--- WHAT THE EXERCISE ASKS ---
Pull out every line below that contains the string "width", matching case exactly, and copy each one in full.

--- ENTRIES SUPPLIED ---
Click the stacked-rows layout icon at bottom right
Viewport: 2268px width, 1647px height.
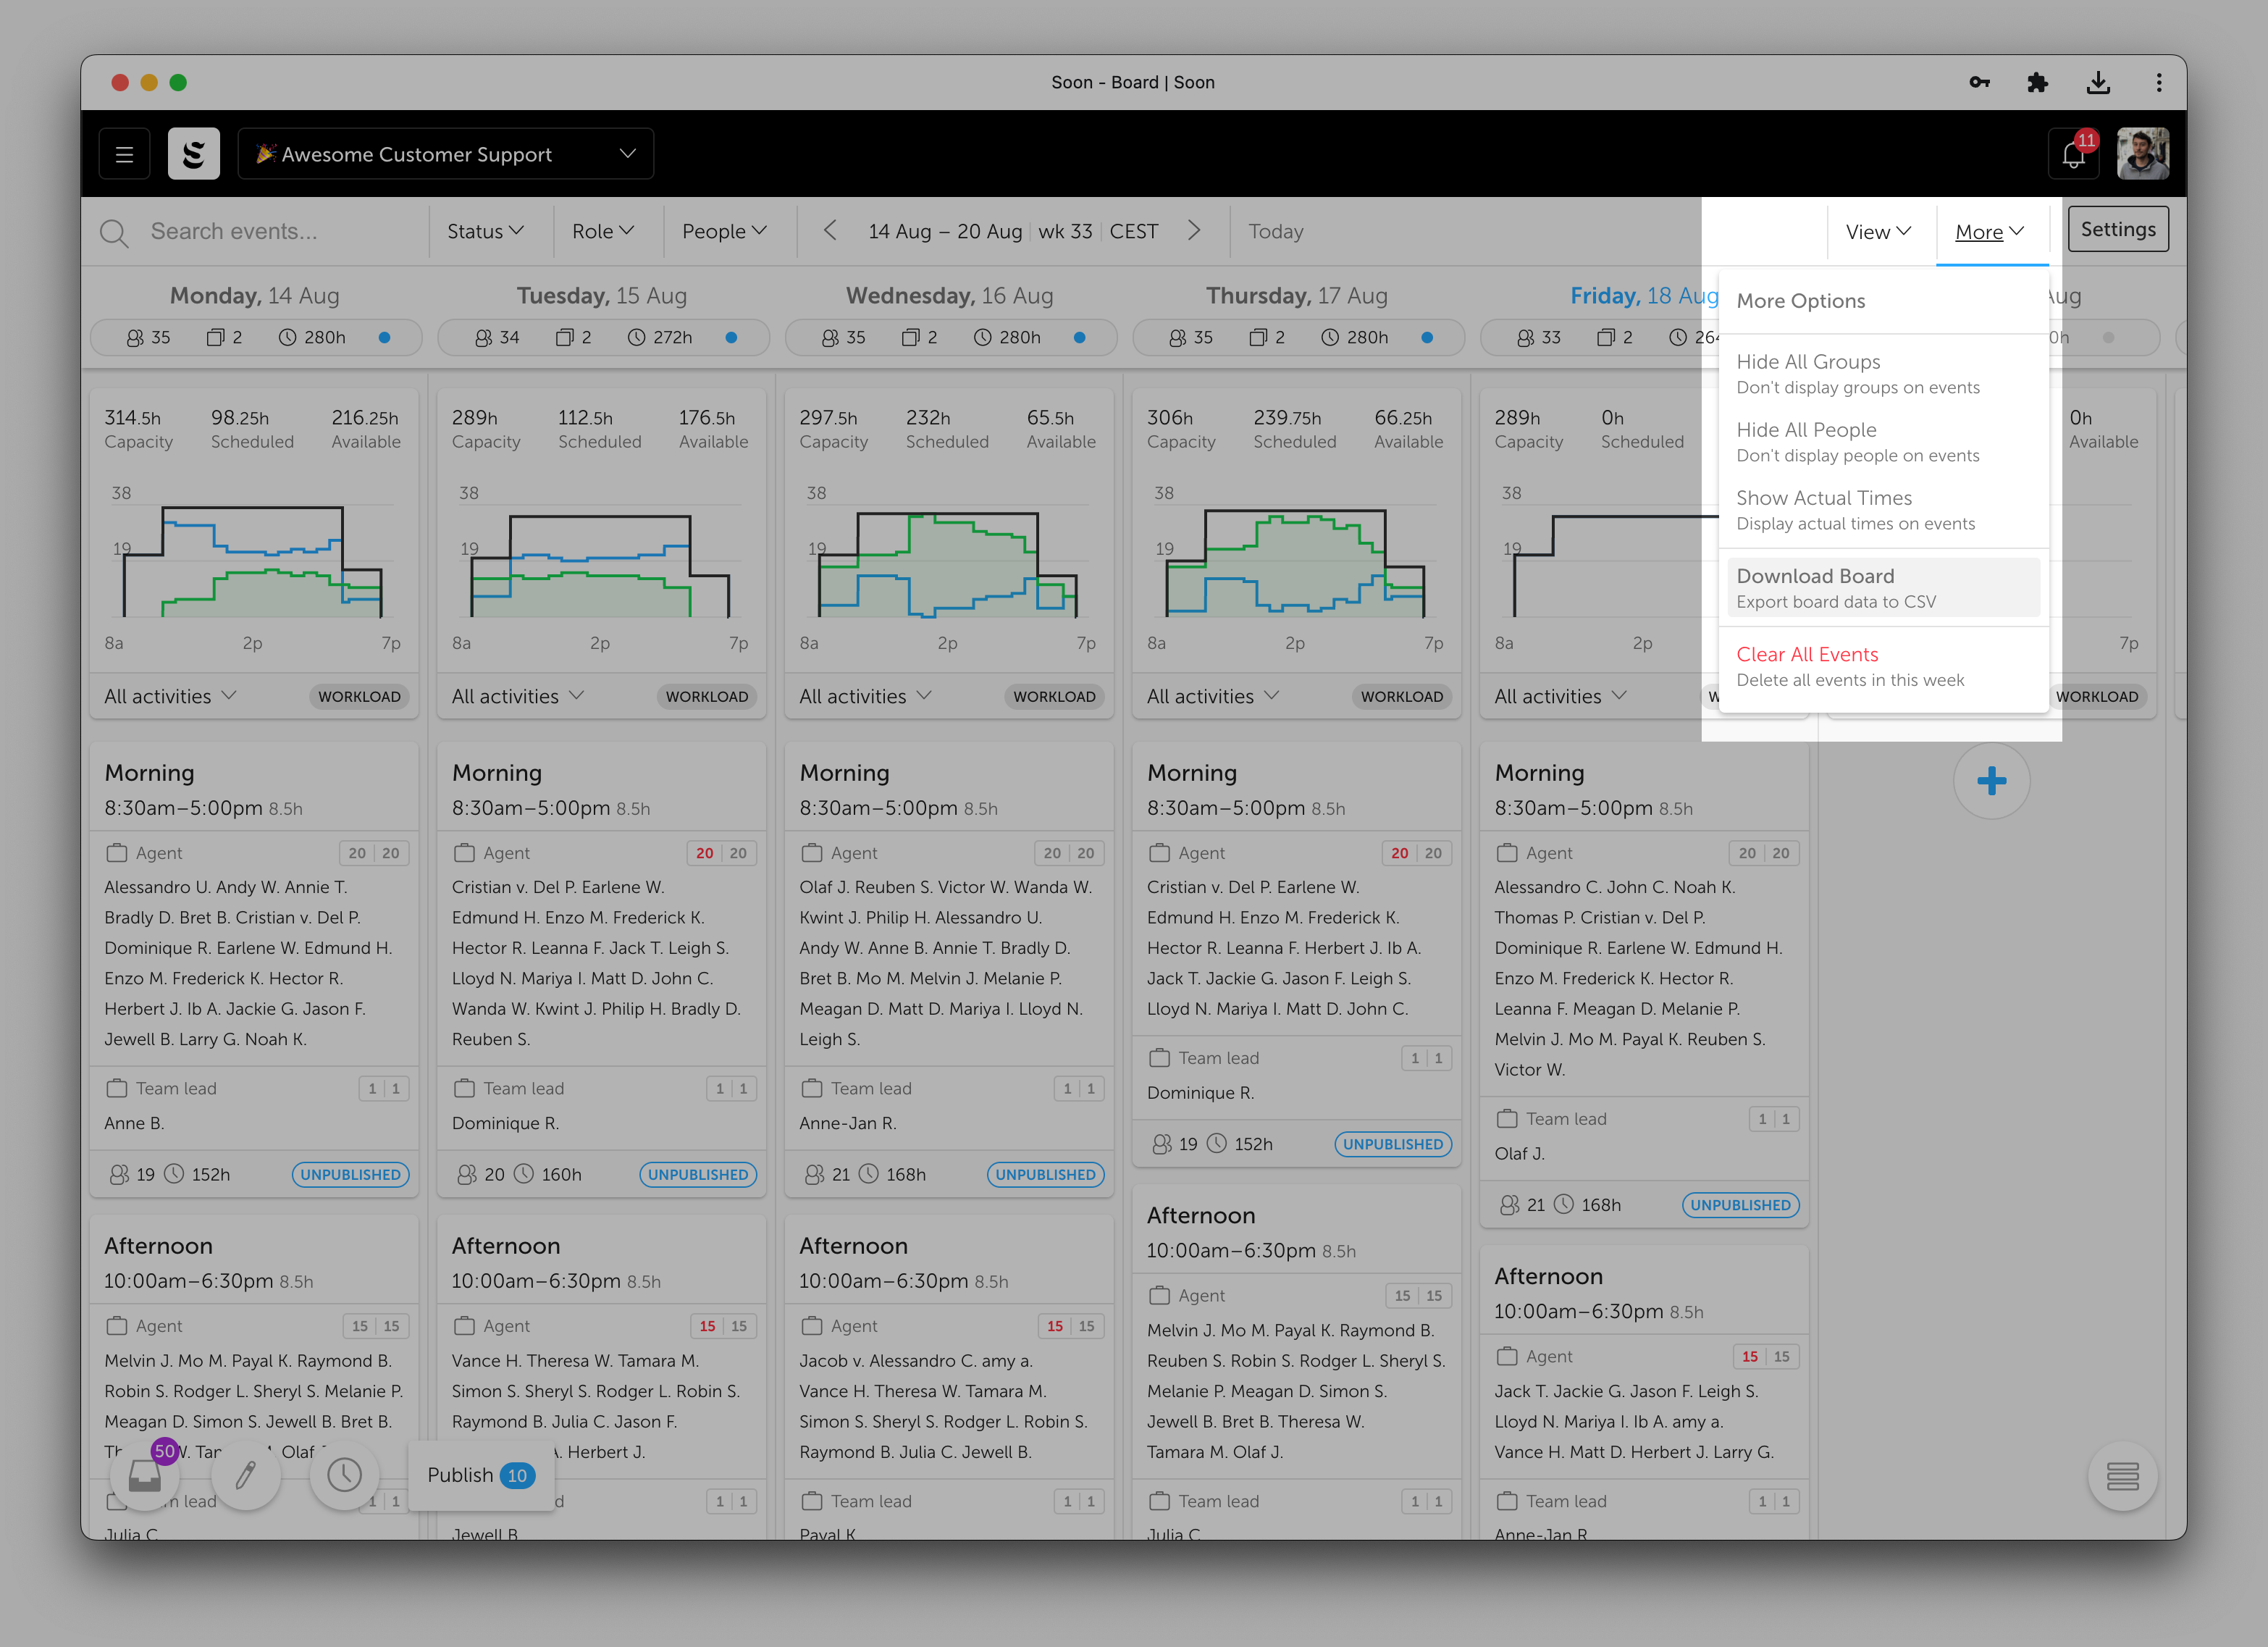(x=2122, y=1475)
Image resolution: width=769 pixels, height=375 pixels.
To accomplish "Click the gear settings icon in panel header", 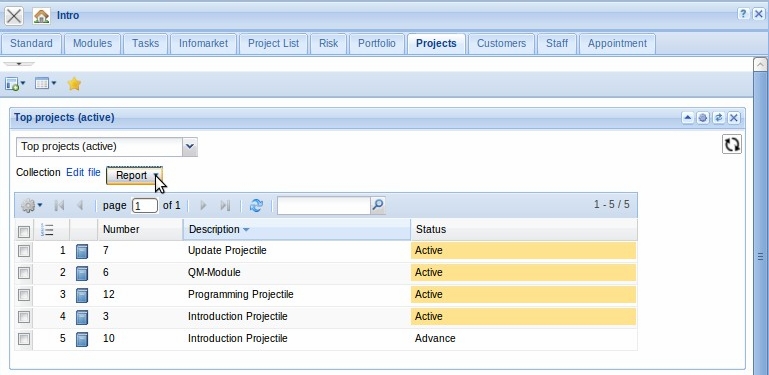I will point(703,118).
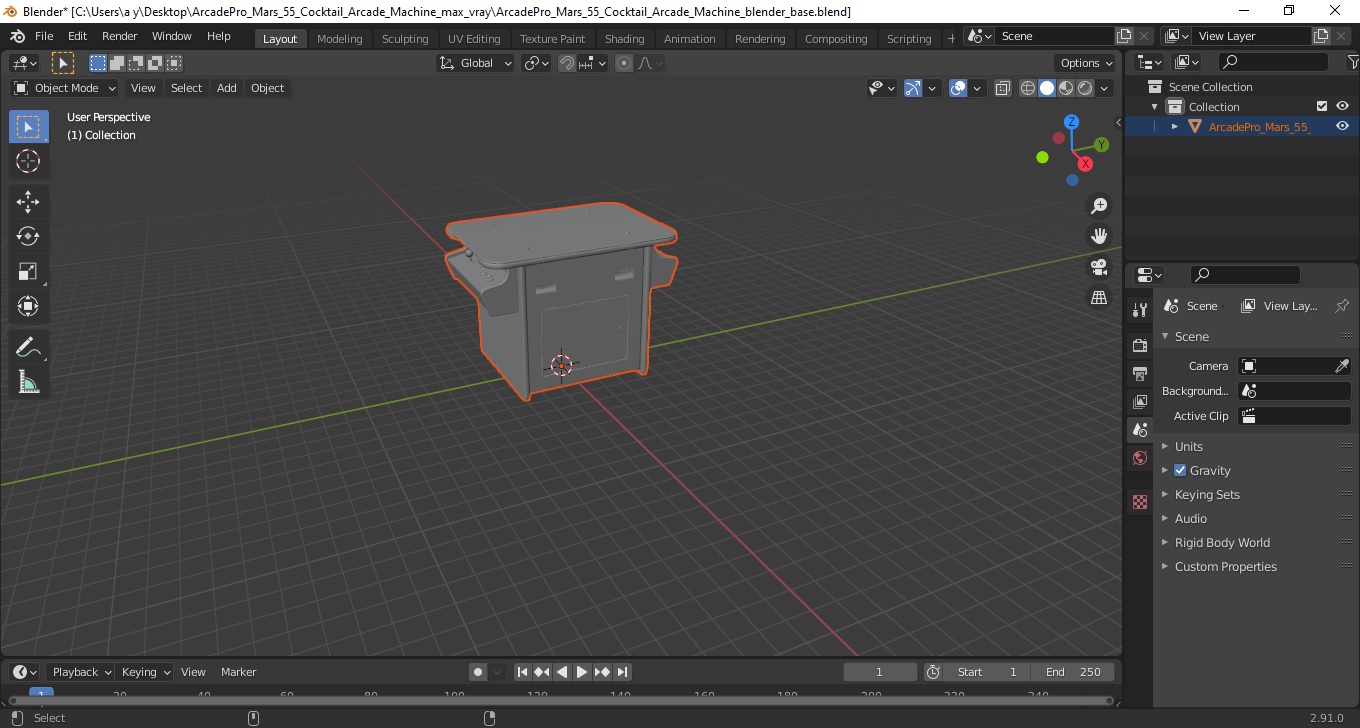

--- RESPONSE ---
Viewport: 2268px width, 1647px height.
Image resolution: width=769 pixels, height=375 pixels.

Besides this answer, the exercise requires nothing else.